# DIY glass tank??



## Chumpp_308 (Feb 19, 2005)

ive been thinking about building a fish tank for a while now as i had made a entertainment unit a few years back specifically designed for a fish tank to go in it. the only thing i was thinkin of was that plywood tanks generally take up more room becaause of the bracing required to keep the wood from warping and cracking the seals. i was wondering if it would be possible to jsut buy all of the glass pieces and then caulk them together with a wooden fram at the top and bottom only, i think that that would be alot easier to do then all of the epoxying and stuff. 

the total space for the tank with no room is 29" tall 18.5"long and 15" wide. if this is possible does anyone know where i can figure out the thickness of glass i will need to make it, thanks.

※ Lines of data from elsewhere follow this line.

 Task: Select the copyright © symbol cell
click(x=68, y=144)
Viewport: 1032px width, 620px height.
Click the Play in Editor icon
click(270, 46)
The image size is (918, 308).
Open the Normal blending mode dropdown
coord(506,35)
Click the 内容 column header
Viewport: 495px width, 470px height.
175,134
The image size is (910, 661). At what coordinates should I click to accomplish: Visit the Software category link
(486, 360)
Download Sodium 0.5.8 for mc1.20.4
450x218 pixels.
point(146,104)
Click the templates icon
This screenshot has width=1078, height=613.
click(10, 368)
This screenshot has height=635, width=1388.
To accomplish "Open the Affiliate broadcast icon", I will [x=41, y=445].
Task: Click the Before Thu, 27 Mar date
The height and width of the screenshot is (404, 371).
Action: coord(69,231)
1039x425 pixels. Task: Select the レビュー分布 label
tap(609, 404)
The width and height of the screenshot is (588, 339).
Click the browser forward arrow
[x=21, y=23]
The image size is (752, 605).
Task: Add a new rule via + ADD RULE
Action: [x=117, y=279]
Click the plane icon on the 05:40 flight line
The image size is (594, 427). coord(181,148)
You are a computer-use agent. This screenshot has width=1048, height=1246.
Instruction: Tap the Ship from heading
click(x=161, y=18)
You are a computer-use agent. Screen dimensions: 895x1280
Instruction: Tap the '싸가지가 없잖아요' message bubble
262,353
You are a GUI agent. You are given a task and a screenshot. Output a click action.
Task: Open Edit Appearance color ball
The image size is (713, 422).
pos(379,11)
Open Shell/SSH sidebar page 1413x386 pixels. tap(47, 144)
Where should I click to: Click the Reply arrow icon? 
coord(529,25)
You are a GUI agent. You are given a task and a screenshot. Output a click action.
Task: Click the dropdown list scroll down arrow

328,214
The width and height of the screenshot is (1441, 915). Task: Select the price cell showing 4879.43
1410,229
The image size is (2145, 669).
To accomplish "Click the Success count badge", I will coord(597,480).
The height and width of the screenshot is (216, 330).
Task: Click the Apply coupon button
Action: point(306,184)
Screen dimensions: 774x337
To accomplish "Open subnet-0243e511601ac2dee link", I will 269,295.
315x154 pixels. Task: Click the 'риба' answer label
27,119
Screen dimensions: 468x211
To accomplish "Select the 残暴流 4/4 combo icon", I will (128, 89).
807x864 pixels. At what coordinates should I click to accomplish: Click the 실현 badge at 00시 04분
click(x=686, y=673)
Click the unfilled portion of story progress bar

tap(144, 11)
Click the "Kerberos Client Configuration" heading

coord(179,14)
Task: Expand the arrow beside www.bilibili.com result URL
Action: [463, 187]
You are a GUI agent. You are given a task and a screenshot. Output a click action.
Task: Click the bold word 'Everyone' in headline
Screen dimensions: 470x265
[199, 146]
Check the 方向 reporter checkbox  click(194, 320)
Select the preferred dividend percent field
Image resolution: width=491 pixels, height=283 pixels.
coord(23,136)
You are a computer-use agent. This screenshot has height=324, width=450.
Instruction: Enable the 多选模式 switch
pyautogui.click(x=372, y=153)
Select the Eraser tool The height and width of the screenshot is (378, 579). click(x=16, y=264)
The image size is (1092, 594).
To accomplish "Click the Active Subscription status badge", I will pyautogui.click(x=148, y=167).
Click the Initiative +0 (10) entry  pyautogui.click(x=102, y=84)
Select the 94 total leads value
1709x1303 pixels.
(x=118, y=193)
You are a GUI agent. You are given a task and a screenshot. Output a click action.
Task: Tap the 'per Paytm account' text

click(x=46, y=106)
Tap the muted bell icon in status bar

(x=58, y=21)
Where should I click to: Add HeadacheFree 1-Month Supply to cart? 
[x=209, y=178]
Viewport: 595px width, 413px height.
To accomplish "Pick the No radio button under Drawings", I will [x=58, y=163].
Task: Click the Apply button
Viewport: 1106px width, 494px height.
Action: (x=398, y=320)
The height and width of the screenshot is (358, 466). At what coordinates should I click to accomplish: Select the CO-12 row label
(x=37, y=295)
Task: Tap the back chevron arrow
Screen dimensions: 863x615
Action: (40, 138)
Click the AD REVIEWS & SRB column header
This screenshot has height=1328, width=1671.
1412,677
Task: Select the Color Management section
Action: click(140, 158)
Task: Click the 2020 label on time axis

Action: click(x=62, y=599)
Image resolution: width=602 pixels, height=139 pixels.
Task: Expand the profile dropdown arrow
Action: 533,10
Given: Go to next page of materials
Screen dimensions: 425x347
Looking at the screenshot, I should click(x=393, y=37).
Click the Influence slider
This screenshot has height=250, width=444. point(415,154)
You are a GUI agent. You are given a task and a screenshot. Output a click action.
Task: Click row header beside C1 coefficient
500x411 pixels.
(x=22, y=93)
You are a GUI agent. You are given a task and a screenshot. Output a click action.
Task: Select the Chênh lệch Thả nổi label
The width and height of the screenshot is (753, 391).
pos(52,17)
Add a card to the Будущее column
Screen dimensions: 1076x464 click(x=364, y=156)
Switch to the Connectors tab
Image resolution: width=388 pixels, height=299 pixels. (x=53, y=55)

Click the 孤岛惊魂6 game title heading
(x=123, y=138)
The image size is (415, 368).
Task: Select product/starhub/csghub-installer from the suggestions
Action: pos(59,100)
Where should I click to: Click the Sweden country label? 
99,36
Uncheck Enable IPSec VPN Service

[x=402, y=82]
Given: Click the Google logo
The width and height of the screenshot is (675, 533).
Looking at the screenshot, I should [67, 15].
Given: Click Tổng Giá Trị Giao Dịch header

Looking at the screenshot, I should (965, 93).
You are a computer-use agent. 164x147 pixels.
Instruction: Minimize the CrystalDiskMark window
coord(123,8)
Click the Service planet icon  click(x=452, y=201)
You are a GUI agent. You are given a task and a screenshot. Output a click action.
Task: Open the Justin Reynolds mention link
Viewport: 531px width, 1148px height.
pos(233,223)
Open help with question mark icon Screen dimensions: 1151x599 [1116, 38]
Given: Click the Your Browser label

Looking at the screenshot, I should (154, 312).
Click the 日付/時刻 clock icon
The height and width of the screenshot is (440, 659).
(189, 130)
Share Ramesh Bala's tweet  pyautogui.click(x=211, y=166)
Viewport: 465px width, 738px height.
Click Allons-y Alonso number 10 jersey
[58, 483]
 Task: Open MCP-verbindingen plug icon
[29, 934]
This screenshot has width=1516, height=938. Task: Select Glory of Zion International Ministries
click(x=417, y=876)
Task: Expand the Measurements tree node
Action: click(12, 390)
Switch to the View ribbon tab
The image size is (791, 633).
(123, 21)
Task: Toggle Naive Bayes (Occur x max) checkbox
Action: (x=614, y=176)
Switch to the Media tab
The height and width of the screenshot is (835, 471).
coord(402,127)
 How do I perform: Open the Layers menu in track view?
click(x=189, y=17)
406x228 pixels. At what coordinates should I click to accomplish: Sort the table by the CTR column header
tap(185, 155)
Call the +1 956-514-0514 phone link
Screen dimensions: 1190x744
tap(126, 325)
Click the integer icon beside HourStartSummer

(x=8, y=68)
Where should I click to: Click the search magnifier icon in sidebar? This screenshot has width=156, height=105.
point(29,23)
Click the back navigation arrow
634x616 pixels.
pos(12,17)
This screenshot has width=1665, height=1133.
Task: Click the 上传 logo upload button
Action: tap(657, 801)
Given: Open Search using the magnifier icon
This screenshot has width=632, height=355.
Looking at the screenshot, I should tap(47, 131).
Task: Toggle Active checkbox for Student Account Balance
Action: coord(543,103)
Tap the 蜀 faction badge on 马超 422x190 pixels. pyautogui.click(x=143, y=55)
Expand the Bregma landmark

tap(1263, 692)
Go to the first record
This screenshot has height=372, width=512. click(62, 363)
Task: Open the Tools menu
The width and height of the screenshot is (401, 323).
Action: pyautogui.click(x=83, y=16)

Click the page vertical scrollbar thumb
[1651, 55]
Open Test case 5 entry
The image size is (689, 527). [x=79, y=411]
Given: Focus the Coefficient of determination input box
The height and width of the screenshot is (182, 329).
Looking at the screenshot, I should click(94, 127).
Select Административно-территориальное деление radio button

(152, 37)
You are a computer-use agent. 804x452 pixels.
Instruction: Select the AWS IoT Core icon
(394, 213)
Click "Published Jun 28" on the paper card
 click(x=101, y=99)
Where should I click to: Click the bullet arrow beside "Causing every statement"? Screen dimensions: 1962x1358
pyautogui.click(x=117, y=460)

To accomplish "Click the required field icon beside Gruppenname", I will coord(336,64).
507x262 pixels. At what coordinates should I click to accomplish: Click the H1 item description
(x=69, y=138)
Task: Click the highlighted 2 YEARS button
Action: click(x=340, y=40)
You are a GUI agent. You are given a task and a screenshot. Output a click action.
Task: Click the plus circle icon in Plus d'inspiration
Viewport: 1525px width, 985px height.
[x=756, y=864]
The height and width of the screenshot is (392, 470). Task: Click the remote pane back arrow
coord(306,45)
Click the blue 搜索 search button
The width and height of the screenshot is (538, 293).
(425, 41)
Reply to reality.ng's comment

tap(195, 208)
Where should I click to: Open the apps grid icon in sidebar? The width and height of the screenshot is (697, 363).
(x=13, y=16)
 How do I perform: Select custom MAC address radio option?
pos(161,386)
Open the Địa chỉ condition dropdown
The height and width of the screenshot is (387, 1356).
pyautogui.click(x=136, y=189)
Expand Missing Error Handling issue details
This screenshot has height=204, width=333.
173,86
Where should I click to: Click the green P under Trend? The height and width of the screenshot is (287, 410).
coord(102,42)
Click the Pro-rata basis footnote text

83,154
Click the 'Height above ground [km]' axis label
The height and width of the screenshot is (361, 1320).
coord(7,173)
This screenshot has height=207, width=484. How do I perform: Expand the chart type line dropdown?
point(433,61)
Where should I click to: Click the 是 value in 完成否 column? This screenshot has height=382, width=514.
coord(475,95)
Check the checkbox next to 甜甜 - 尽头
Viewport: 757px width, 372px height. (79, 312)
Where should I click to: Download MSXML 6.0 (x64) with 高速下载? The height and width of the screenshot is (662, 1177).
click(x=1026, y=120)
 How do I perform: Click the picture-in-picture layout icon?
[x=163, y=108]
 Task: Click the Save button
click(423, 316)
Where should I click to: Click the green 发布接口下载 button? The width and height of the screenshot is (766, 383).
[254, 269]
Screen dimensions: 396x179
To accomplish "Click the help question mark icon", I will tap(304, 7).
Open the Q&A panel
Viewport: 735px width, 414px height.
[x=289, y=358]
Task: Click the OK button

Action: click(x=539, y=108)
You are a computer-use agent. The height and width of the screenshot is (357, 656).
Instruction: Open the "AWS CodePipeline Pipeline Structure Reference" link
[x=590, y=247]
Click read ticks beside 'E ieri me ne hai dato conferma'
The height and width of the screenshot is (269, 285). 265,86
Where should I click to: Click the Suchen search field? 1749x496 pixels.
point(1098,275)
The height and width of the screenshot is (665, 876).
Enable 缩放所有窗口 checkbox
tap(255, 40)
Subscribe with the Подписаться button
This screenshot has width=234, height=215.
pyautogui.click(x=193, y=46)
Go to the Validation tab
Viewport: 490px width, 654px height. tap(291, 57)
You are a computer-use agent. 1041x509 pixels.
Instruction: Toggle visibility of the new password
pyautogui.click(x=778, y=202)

ps. i know im going to have to leave a lot of room for a hood and in the side and stuff like that, i dont nee much room behind though because its going to have an internal filtration of some sort or a canister.


----------



## Chumpp_308 (Feb 19, 2005)

i found that i need 3/8" think glass, would anyone know the price of or know where i could find the price of 3/8" glass. thanks


----------



## Damon (Jan 18, 2005)

Its cheaper to buy the tank than to build one. People build for one or more of 3 reasons.............

Custom size
Want to build one for no other reason than to say "I built my tank".
Are in the glass business so they can get the glass and cut it cheap.


----------



## Chumpp_308 (Feb 19, 2005)

i know but mine is a custom size, at least i have never seen a tank the size i want this one to be.


----------



## fish_doc (Jan 31, 2005)

Im not sure about in canada but in the city where I live there are actually glass dealers. You can get glass cut any size in any thickness or even in any tint. They even do etching and beveled edges. Once again they do charge alot depending on what they have in stock and what they have to order.


----------



## fishboy (Feb 26, 2005)

my friends dad can get big acylic sheets free to cheap so when he's done with it i offer to "take the extra off his hands" and he said i could. It's only 1/8 thick though  still wondering what to do with it if i get it


----------



## fish_doc (Jan 31, 2005)

> Im not sure about in canada but in the city where I live there


I re-read my post and it looked a bit like I didnt understand that Canada is a Country. Just so there are no smart remarks. I know Canada is a country not a city. LOL


----------



## DUSTIN323 (Sep 21, 2005)

I know you can get acrylic off ebay for pretty cheap and aquarium sealant from drsfostersmith.com I researched and found out I can build me a 50g for cheaper than I can buy a 55g.


----------



## Chumpp_308 (Feb 19, 2005)

heres an idea, what if i used plaxi glass to line the inside of a wood tank instead of apoxy, that should work shouldnt it?


----------



## DUSTIN323 (Sep 21, 2005)

Would you rephrase that I don't really get what you mean, also how did you find out about the correct thickness because I will be building me a tank out of plexi-glass it will be 24" x 24" x 24" which would hold right under 60 gallons 220 liters of water I was thinking 1/4" or do you say 3/8".


----------



## Chumpp_308 (Feb 19, 2005)

sorry about getting you confused, im jumping around through lots of ideas, i got the GLASS thickness from garf.org, i am now going to be building a plywood tank and lining it with plexi glass to seal it instead of having to put epoxy inside it, the plexi glass i will use will be as thin as i can get as it doesnt need to support anything, the plywood will, also the front of the tank is going to be glass. hope that clears it up for you. i have a tendancy to change ideas really quick, lol, bad habit of mine, sorry about that.


----------



## Chumpp_308 (Feb 19, 2005)

also, one thing i forgot to mention, is that plexi glass is a lot more flexible than glass is and therefore you will probably need a lot thicker plexi glass than if you were to use normal glass. (i think)


----------



## DUSTIN323 (Sep 21, 2005)

OH ok I see that sites got some pretty cool stuff on it and some stuff that will help me out on building a tank.


----------



## Chumpp_308 (Feb 19, 2005)

yea, its pretty cool. i have been researching building plywood tanks for a bout a year now, i think im finally giong to build one this winter now, if theres one thing ive learned, the more you read about it, the more interesting and money saving and time saving ideas you will find out about. have fun with your tank.


----------



## TheOldSalt (Jan 28, 2005)

Chummp308,

It is easy to make a plywood tank lined with thin plexiglas, and it's a lot cheaper than the epoxy paint if you can get the plexiglas so cheap. The best part is the way it looks. If you paint the wood and let it dry completely before adding the plastic, the finished tank will give you a nifty optical illusion of depth on account of the way the light gets refracted.


----------



## ultasol (Mar 12, 2006)

It's actually really easy to cut glass (I do stained glass on occasion). If you have a stained glass studio, or arts suplier in your area, you might be able to get your hands on not only tools (a simple cutter would do, it's a little wheel on a stick, like a xacto knife but round) that you oil and, with pressure, move across the glass to create a 'fault line' that use then use your hands, or pliers, to 'break'. 
I used to be afraid to work with glass, and I never thought it would be easy to work with, but it really is.


----------